**What is needed**:
The answer must be only the lines below from the one holding "Task: Select the Dropbox test item" down to the one holding "Image resolution: width=975", ends included, printed exactly; please omit all pictures.

**Information provided**:
►
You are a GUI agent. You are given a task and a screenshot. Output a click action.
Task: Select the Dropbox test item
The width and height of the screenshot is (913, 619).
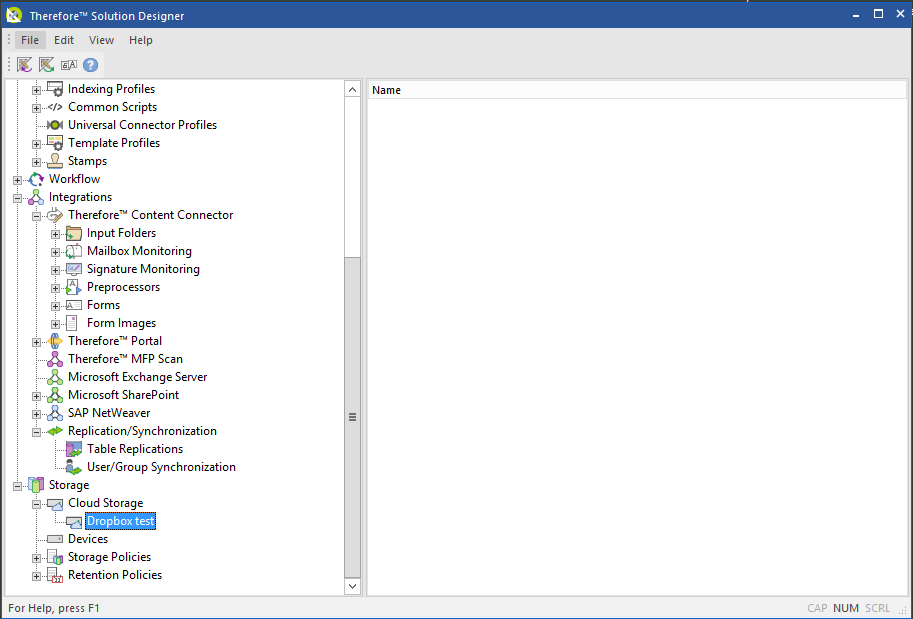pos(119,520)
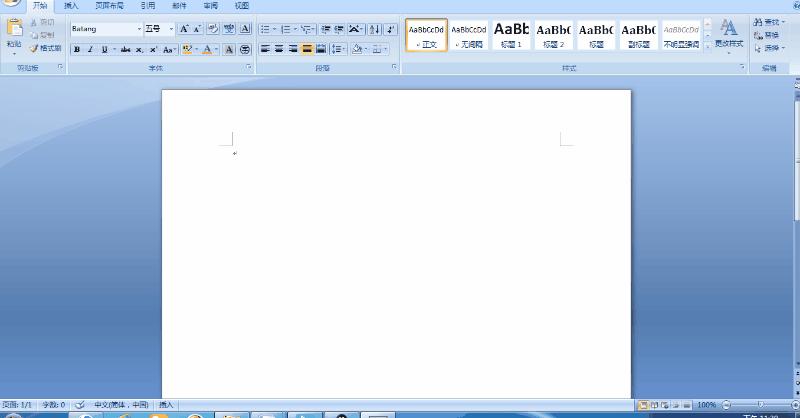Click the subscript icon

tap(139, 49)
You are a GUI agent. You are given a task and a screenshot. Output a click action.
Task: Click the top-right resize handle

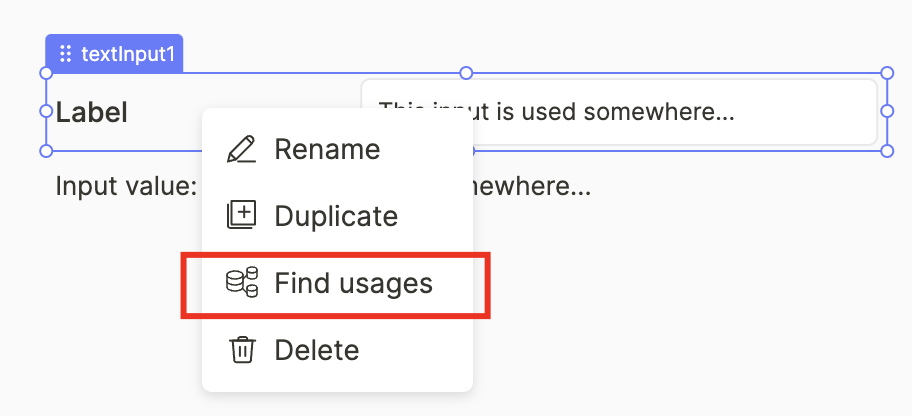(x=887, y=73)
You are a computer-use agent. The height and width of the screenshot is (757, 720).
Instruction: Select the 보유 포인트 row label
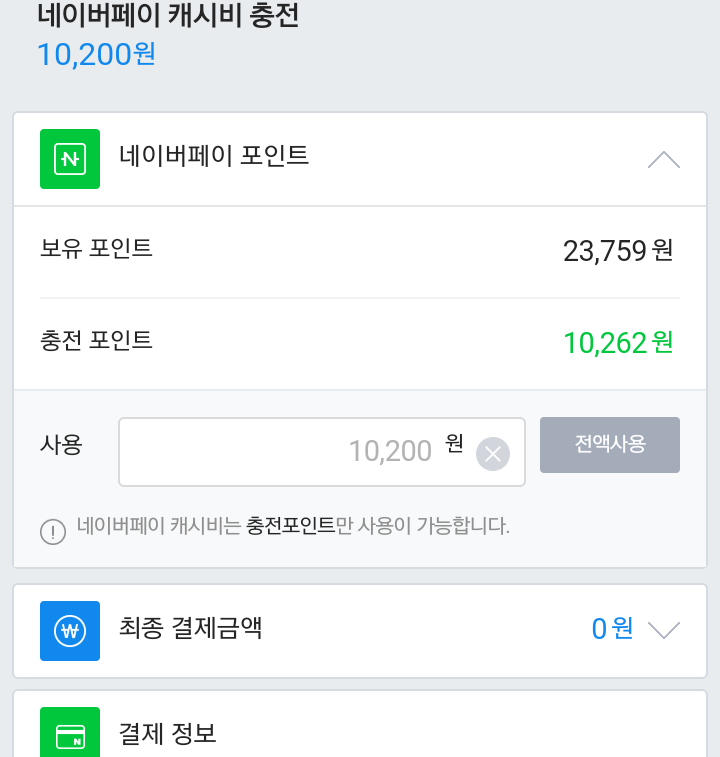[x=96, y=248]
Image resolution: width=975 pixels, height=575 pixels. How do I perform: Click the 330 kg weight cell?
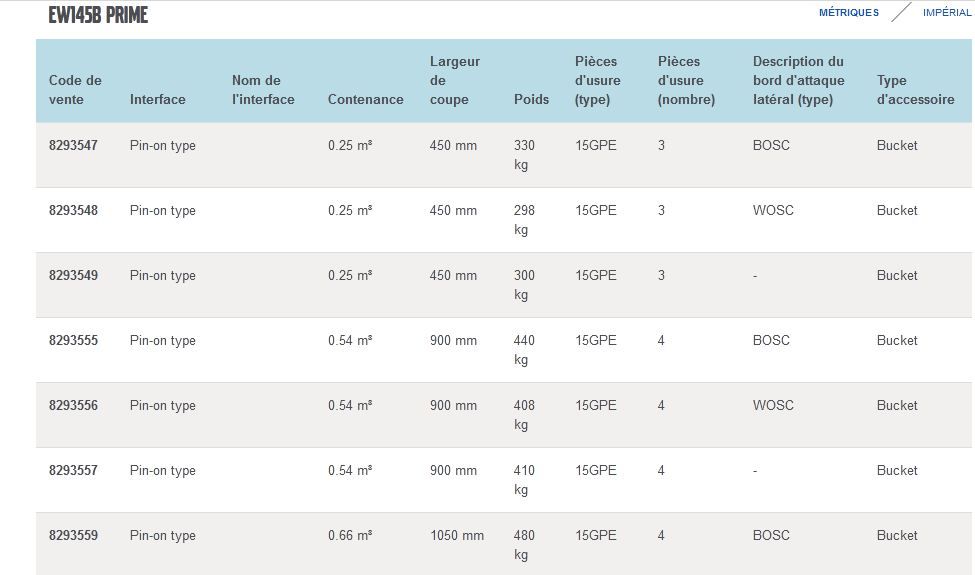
◄
►
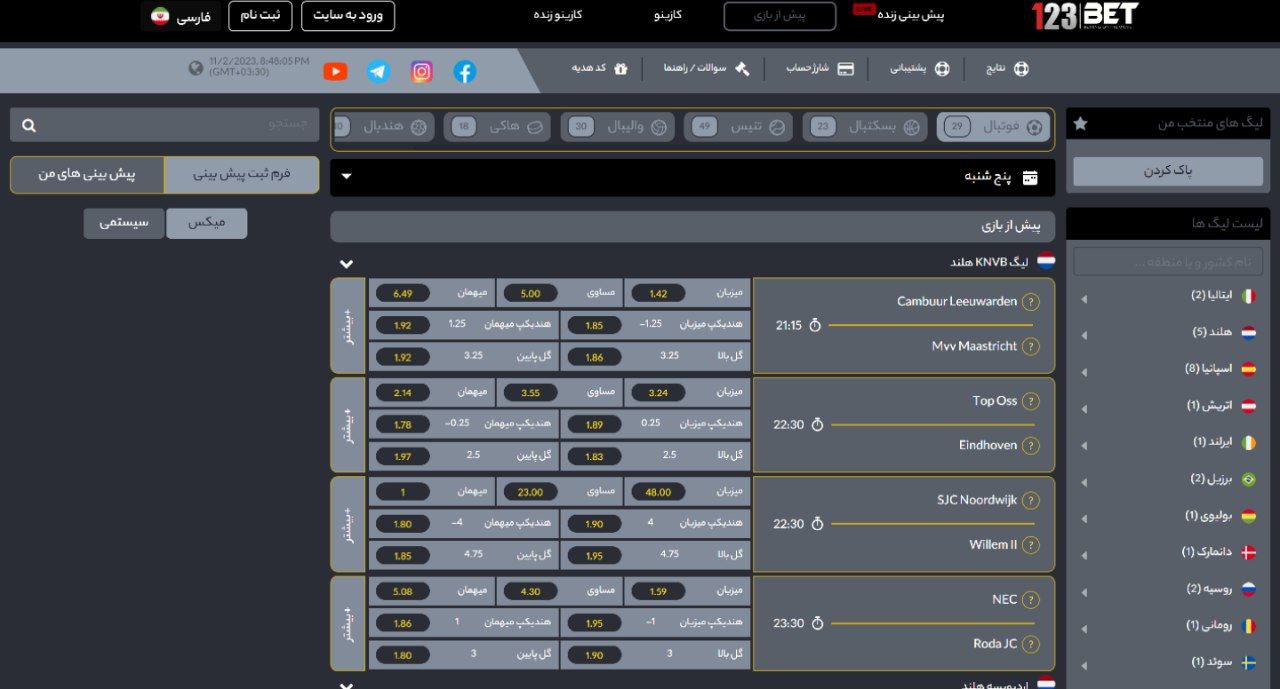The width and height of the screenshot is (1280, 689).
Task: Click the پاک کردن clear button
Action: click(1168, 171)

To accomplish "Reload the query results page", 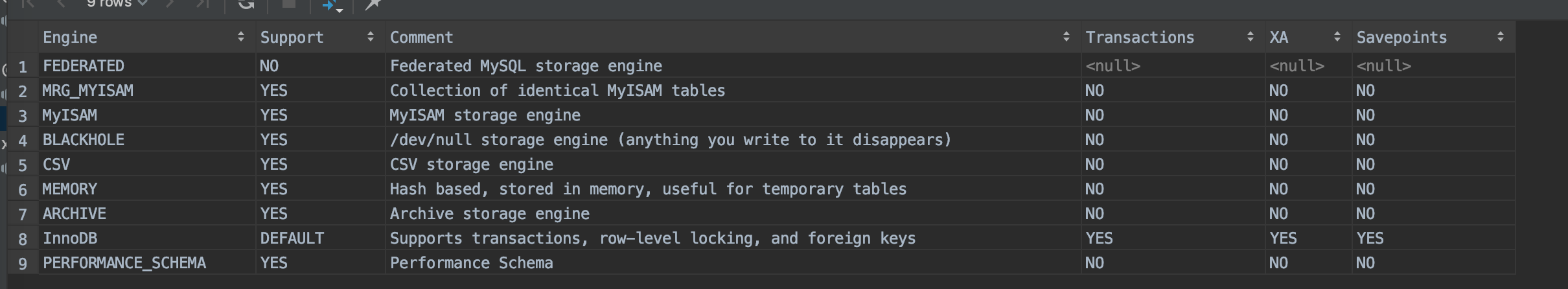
◄
**Answer to this exercise**:
Task: Select the Dropbox test item
The width and height of the screenshot is (913, 619).
pos(119,520)
Click the subscript icon

tap(139, 49)
You are a GUI agent. You are given a task and a screenshot. Output a click action.
Task: Click the top-right resize handle

(x=887, y=73)
You are a computer-use agent. The height and width of the screenshot is (757, 720).
Instruction: Select the 보유 포인트 row label
[x=96, y=248]
Image resolution: width=975 pixels, height=575 pixels. How do I perform: Click the 330 kg weight cell?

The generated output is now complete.